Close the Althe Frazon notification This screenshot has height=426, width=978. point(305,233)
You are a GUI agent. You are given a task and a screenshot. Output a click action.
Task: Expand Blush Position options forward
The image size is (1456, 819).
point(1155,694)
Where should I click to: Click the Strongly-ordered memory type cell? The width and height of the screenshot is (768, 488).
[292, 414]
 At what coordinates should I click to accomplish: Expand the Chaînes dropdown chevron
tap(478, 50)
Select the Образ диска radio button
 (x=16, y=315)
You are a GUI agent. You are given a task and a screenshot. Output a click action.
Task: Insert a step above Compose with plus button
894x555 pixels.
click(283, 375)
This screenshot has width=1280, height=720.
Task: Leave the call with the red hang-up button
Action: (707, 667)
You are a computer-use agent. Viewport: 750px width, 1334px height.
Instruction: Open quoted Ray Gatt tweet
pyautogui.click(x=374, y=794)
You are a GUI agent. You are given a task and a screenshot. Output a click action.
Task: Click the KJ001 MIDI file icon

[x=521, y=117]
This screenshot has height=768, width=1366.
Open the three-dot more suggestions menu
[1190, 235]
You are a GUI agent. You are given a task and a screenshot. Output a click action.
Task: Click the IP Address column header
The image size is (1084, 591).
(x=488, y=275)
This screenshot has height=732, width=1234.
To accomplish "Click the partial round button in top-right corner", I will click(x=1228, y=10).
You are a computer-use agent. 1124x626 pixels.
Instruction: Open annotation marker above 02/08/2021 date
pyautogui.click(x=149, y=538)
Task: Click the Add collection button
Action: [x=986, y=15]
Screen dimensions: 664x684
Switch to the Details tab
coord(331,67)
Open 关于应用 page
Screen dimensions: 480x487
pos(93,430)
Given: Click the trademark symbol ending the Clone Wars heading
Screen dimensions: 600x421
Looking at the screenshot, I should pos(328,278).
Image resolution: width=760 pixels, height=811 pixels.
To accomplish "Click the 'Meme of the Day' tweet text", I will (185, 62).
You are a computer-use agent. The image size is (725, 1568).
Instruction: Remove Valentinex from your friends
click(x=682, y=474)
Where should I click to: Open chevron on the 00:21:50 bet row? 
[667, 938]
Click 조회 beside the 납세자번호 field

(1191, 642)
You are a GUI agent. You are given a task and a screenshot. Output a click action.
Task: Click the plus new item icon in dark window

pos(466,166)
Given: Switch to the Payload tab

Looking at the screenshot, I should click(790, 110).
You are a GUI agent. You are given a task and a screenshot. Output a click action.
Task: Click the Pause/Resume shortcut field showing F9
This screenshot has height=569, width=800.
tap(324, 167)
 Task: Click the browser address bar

========================

_Aim of the exercise_. Every line from the one containing "This screenshot has height=569, width=800." to the end of the entries must be set down exactly, with none omitted and none added.

_Output for this task_.
This screenshot has height=569, width=800.
tap(324, 167)
 Task: Click the browser address bar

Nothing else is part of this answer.